| name | chrome-devtools-site-search |
| description | Validate website parsing and browser automation feasibility by browsing and searching within a user-specified website scope using the chrome-devtools MCP server (mcp_servers.chrome-devtools); summarize results backed by observed page content (real titles/URLs), and open matching pages for review. Use when the user asks you to open a site, find specific content on it, run a site-scoped query, and keep the relevant pages open. |
Chrome DevTools Site Search
Purpose (Parsing + Automation Feasibility)
- This skill’s workflow is primarily for testing whether a site can be reliably parsed (content extraction) and whether automated browsing flows are feasible using a real browser controlled by
mcp_servers.chrome-devtools.
Setup
- Use the MCP server
mcp_servers.chrome-devtoolsto control a real browser session (tabs, navigation, interaction, and page content extraction). - If
mcp_servers.chrome-devtoolsis not available (missing, cannot start, cannot connect, times out), STOP immediately and report the failure and what needs to be enabled/configured. Do not fall back to non-browser scraping or alternative search methods outside the MCP-controlled browser.
Inputs
Collect (or infer) these inputs from the user request:
- Site scope: a domain, URL prefix, or an explicit allow-list of domains/paths.
- Query conditions: keywords and any constraints (title must contain X, language, timeframe, section/category, content type).
- Open policy: whether to open a single result (“any one”) or multiple results (“top N”).
Ask at most 1-2 clarifying questions if the request is underspecified. Defaults:
- If the user does not specify a count, open up to 3 results.
- Cap auto-open to 5 pages unless the user requests more.
Workflow
Confirm scope and intent
- Restate the site scope and query conditions in one sentence.
- If the user’s terms are ambiguous, ask for the exact keyword(s) and the desired count of pages to open.
Navigate to the site
- Open the site entry page (home, section page, or known search page).
- Keep a dedicated “results” tab whenever possible.
Choose a search strategy (prefer in-site search)
- Prefer the site’s native search UI or search endpoint.

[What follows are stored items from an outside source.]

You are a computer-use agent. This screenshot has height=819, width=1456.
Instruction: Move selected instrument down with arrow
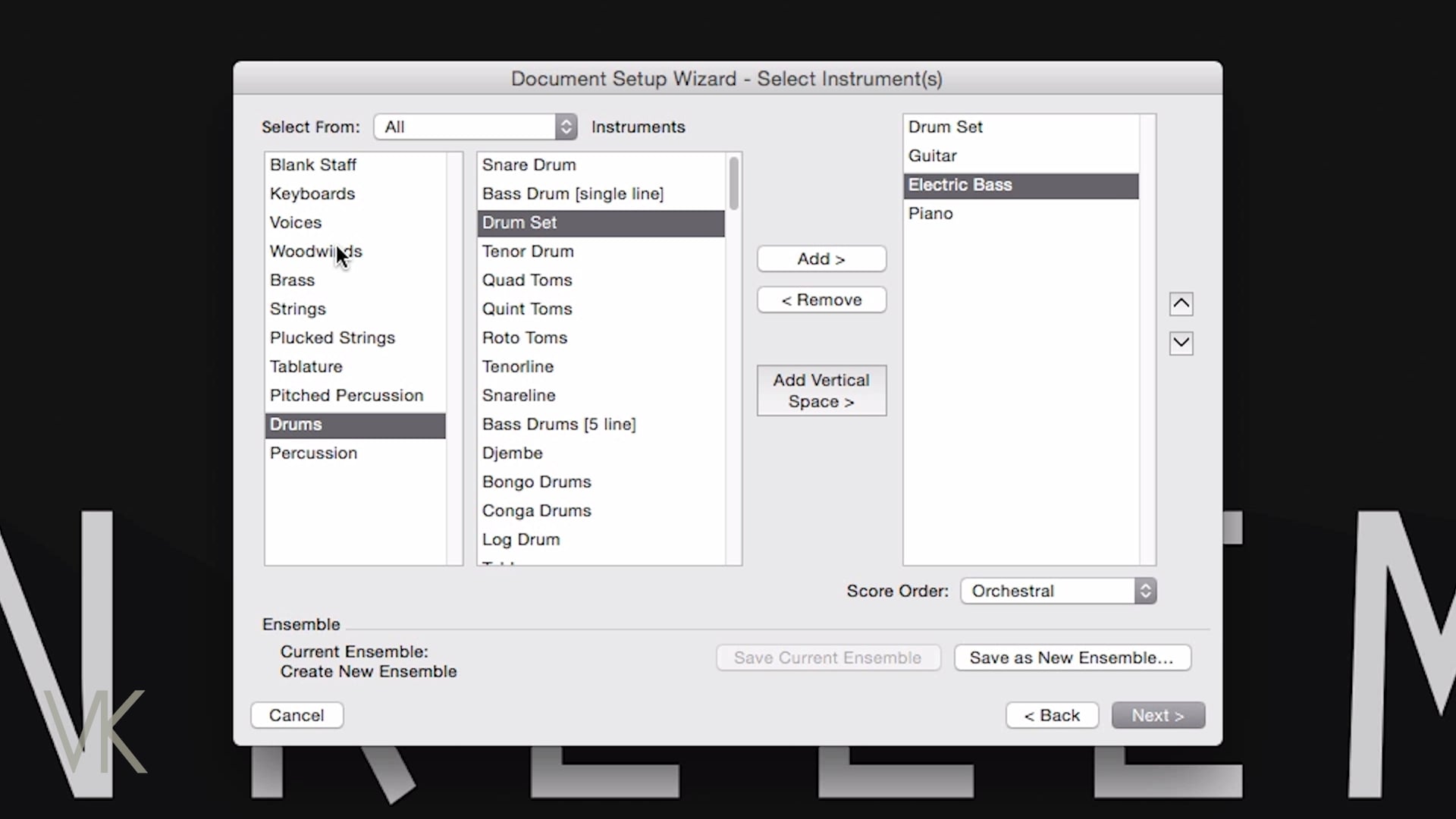click(1181, 344)
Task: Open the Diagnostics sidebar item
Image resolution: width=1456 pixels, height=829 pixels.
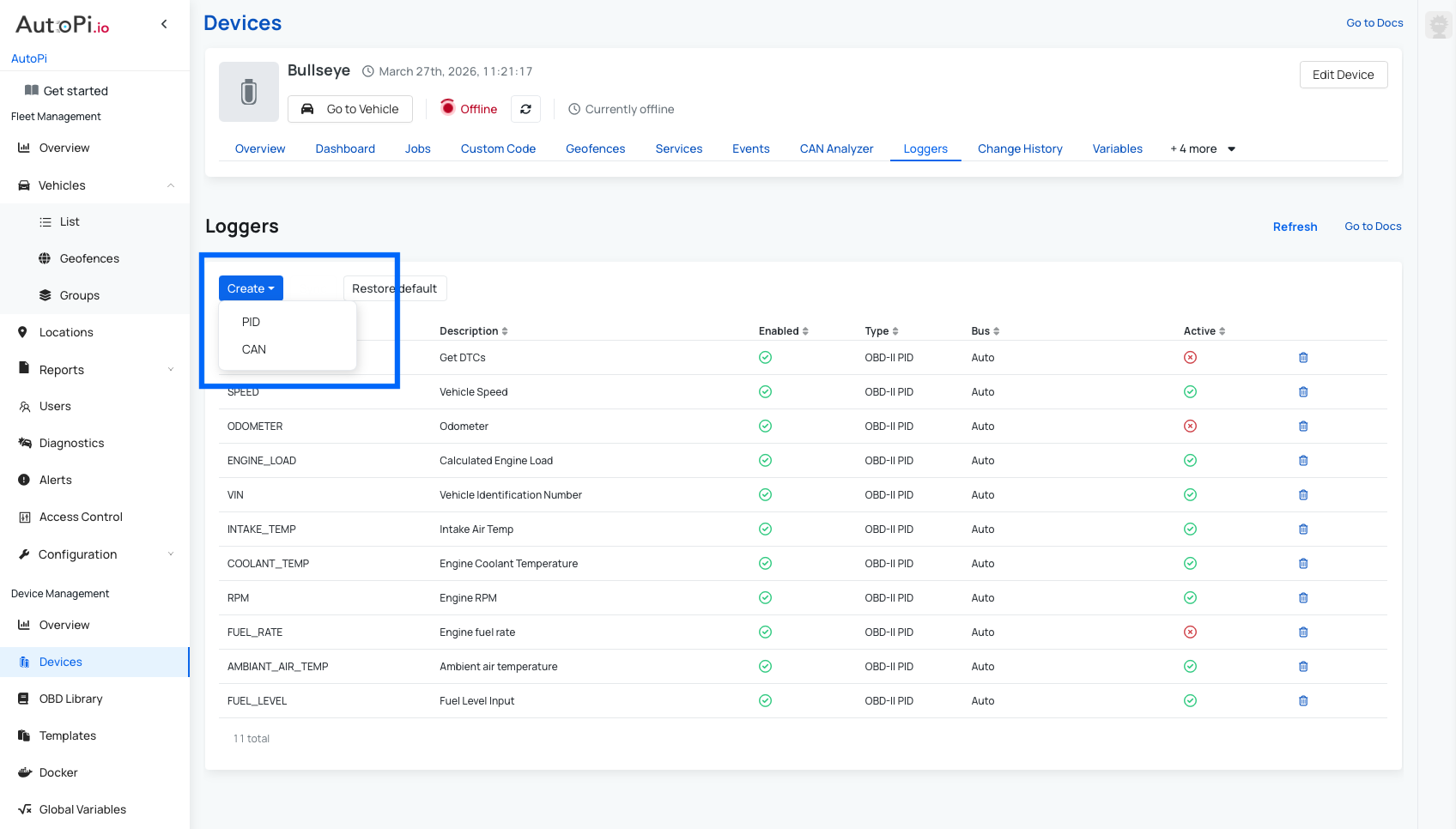Action: 71,443
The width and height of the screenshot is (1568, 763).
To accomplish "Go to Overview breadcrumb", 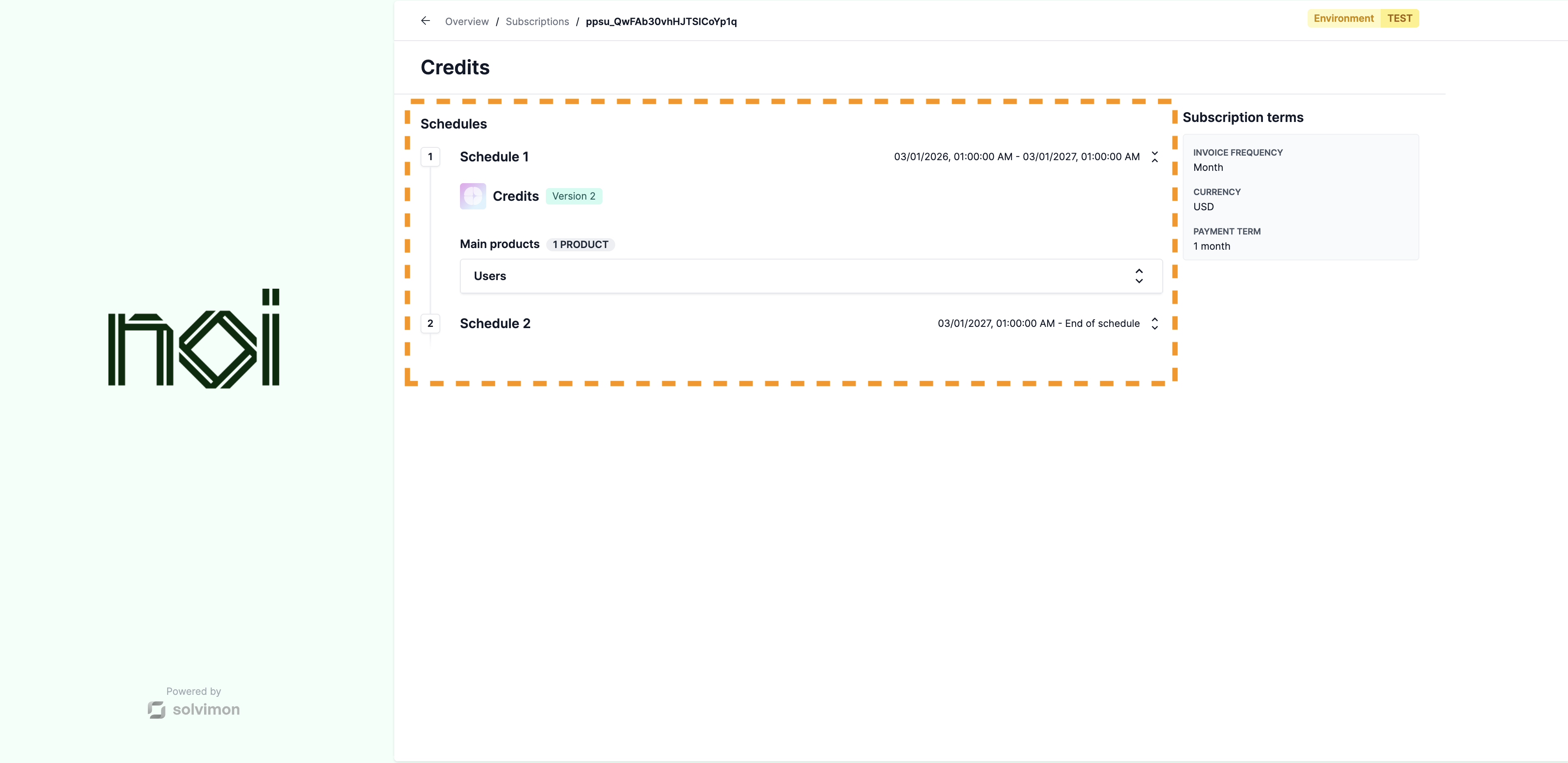I will 466,22.
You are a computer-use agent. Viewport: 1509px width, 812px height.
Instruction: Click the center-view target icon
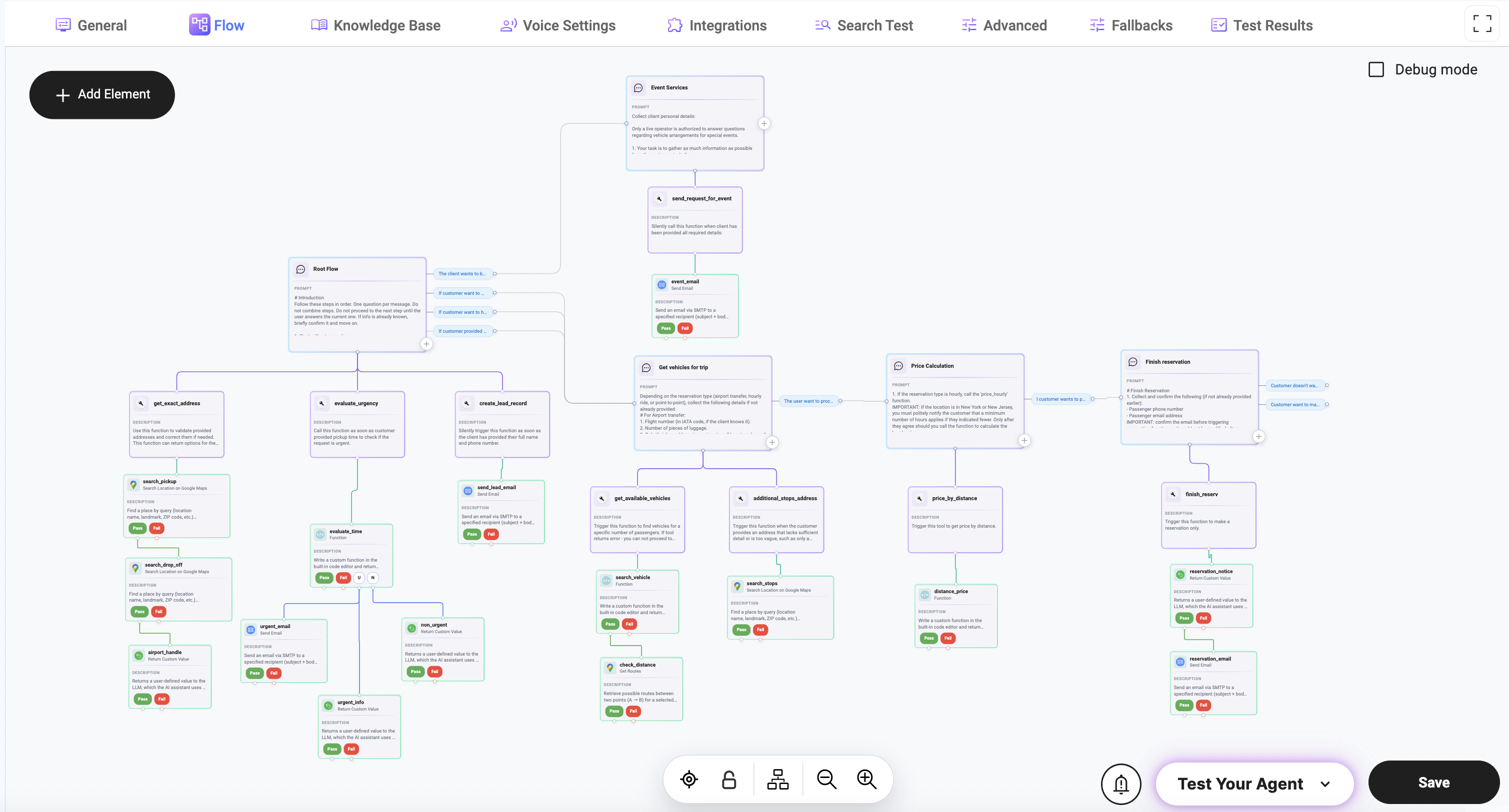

- If no native search is discoverable, use a reputable external search engine with a strict site restriction (for example,
site:<domain> <keywords>), and only open results that match the requested scope.
Collect candidate results with evidence
- For each candidate, capture:
- Title text as displayed on the site
- Final URL after navigation/redirects (canonical when available)
- Date/time if visible (otherwise record “date not visible”)
- A 1-sentence gist from the page’s lede/summary
- Why it matches the user’s condition(s)
- (Feasibility) Whether the title/date/lede were extractable via stable DOM selectors, and any automation blockers (e.g., consent wall, login, bot protection, infinite scroll)
- Do not rely on search snippets alone; open the page and verify the title/lede against the conditions.
- For each candidate, capture:
Summarize results
- Summarize in a compact list (3-6 bullets max unless requested), each containing:
Title — Date (if known) — 1-sentence gist — URL. - If there are no matches, state that clearly and suggest the smallest query refinement (different keyword, broader timeframe, alternate spelling).
- Summarize in a compact list (3-6 bullets max unless requested), each containing:
Open result pages for the user
- Open the number of pages implied by the user’s open policy (or defaults).
- Prefer opening pages in background tabs so the results list remains available.
- Leave all opened pages/tabs in place for the user; do not close or “clean up” tabs.
Quality and safety rules
- Do not fabricate results. Every summarized item must be backed by an observed page and a real URL obtained during the run.
- Stay within the user-provided site scope. If a result is off-scope but highly relevant, ask before opening it.
- If the user request involves disallowed content, refuse that part and offer a safe alternative (for example, summarize high-level workflow without visiting the site).